Select AI Convert. SnowConvert AI connects to your Snowflake account, where it relies on Cortex AI Functions to review your code and suggest resolutions to any problems. AI code conversion might take a few minutes to start, and it might run for several minutes or hours depending on the complexity of the code being verified.
The AI Results page shows the status for the AI code conversion of selected objects. The Status column indicates the AI code conversion outcomes. Select Details to review the test code and test results, source code, and converted code.

Review the code generated by AI before deploying it. Code generated by AI might not be correct.
Status of the AI code conversion:
Converted successfully: Indicates that the object was successfully converted by deterministic conversion (not by AI code conversion). It is ready to be deployed to Snowflake.
Has issues: Indicates that the object conversion was not successful and still has issues from either deterministic or AI conversion. It needs manual fixes or another AI code conversion run.
Suggested fixes: Indicates that AI code conversion proposed code fixes for the object. The fixes need user review before being considered ready for deployment to Snowflake.
Verified by AI: Indicates that AI code conversion successfully converted the object. It can be considered ready for deployment to Snowflake after review.

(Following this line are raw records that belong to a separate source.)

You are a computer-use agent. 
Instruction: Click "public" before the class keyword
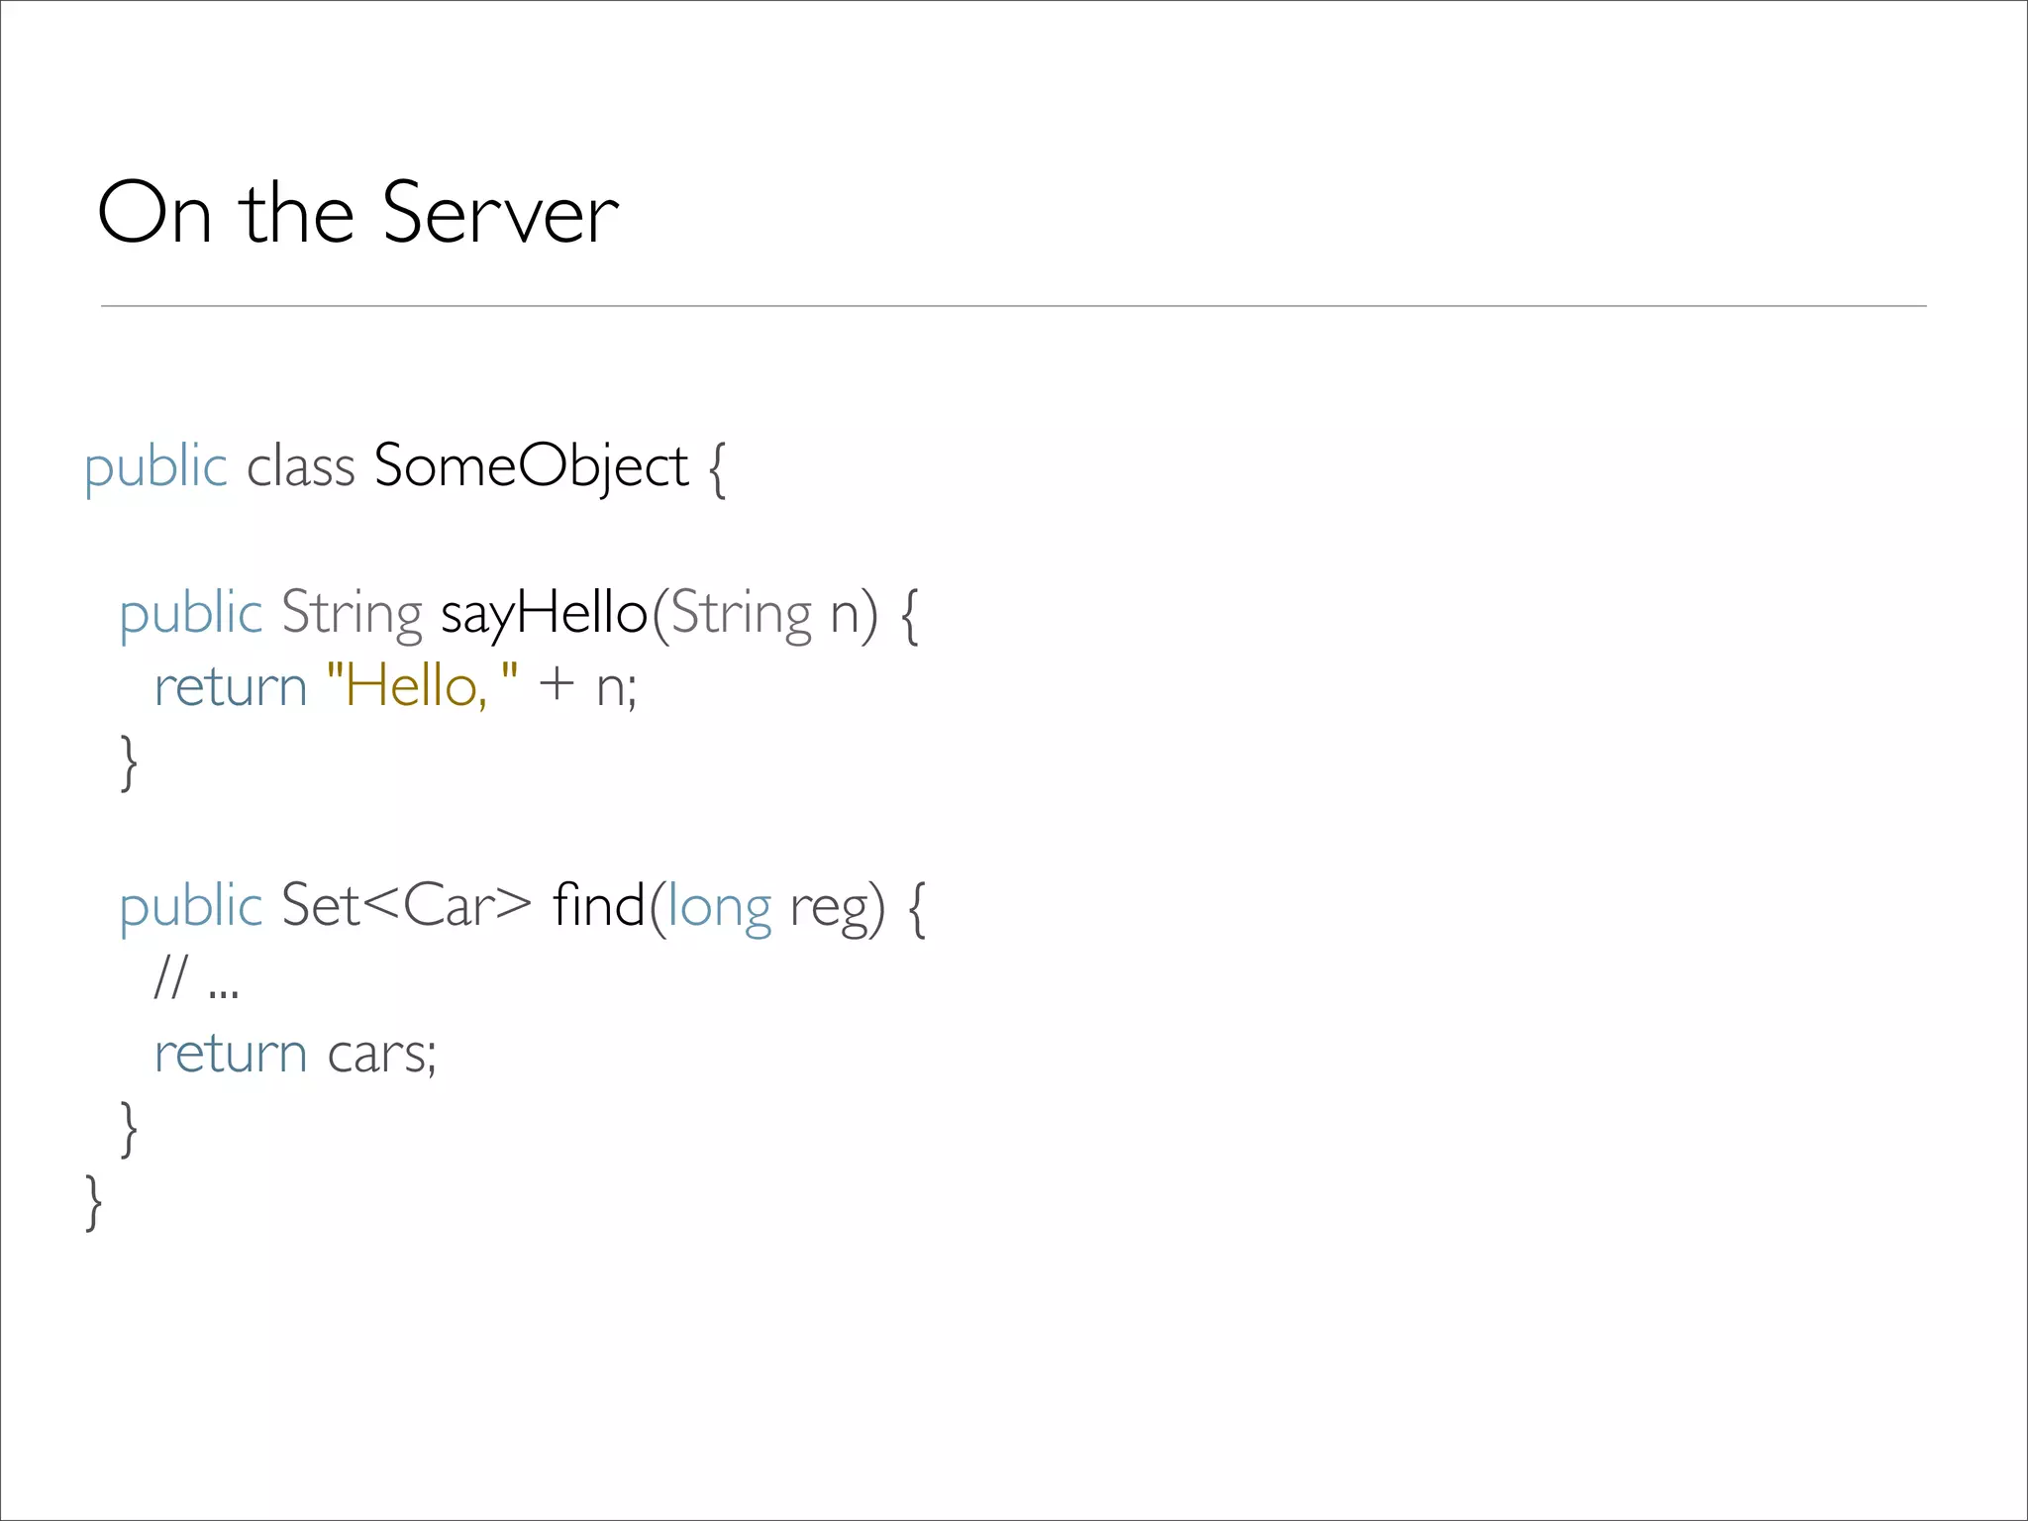click(155, 468)
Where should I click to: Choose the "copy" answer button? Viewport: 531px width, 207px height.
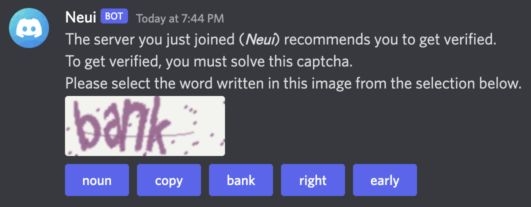pos(169,180)
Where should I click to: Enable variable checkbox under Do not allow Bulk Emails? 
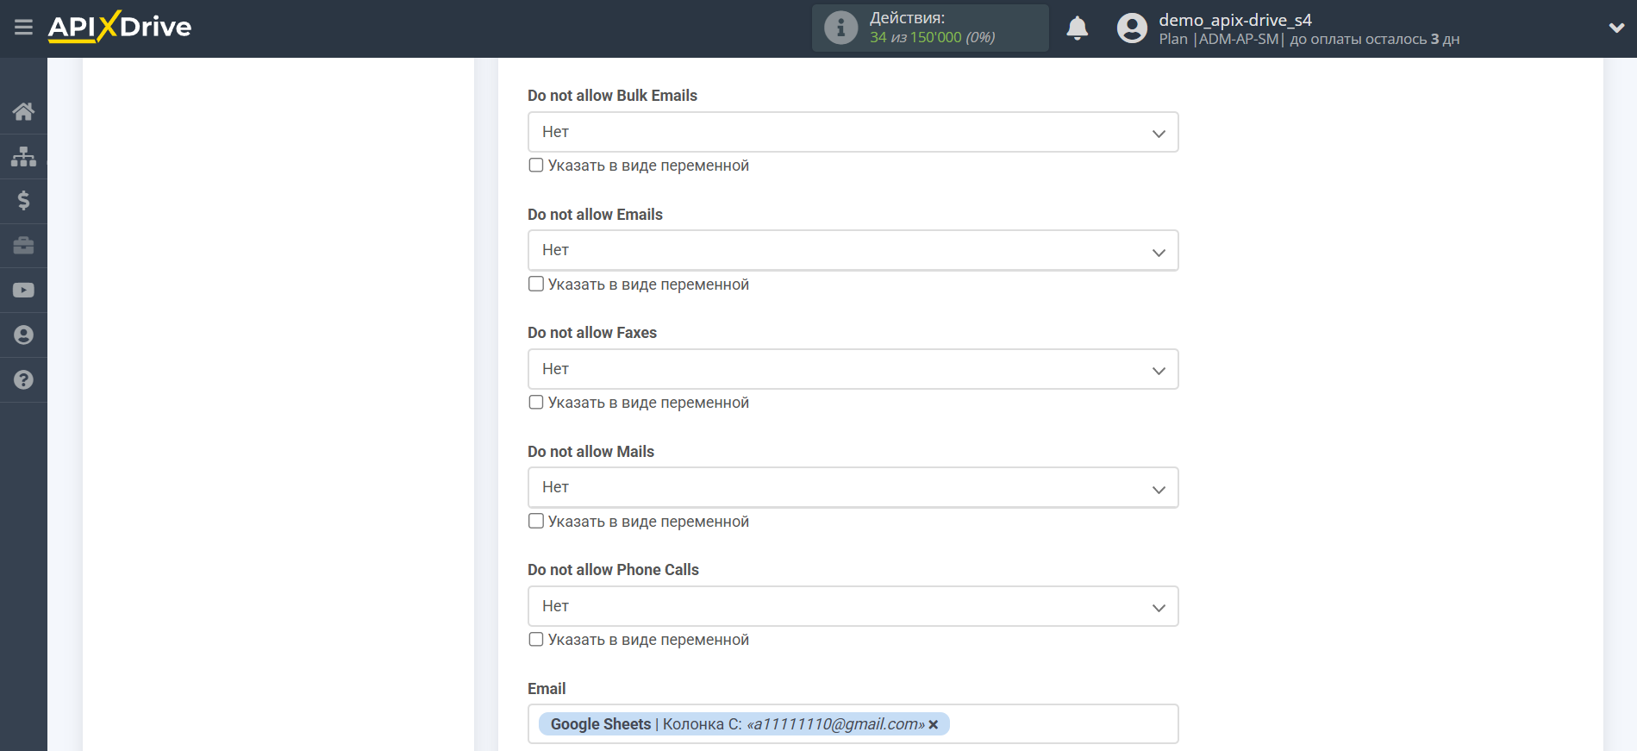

Verified by User: Indicates that a user explicity reviewed the object and marked it as valid for deployment. This is the highest trust level and objects in this state are excluded from subsequent AI code conversion runs.
Open Code:
By default, this option opens and compares your original source code and the code generated by the AI code conversion process in VS Code.
If you click the arrow next to Open Code, you also have the option to open and compare in VS Code:
The converted code from SnowConvert and the code converted by AI.
Select Verified by user for all objects for which you have accepted the AI code conversion. Only objects that are verified by the user can be deployed.
Billing and cost considerations with SnowConvert AI code conversion¶
AI code conversion consumes Snowflake credits based on the compute resources it uses in your Snowflake account. The following features contribute to the cost:
AI SQL - AI code conversion uses Cortex AI SQL.
Warehouse - Test queries are executed in a warehouse.
Snowflake stages - Input and outputs for AI code conversion are stored in a stage, which incurs storage costs.
SPCS - AI code conversion might consume a small amount of credits to use Snowpark Container Services. To find the costs associated with AI code conversion, look for compute pools with names that start with
AI_MIGRATOR. For more information, see Snowpark Container Services costs.
For more information, see Snowflake Service Consumption Table.
Limitations of AI powered code conversion¶
The initial version is optimized for standard SQL Server migrations. While migration process can handle many query types, all the changes generated by SnowConvert AI code conversion must be reviewed by the customer before they can be deployed to any account.
Legal notices for AI features¶
Your use of Snowflake AI features is subject to all agreements, terms or policies that apply to such usage, including but not limited to those documented in the Snowflake AI & ML Documentation.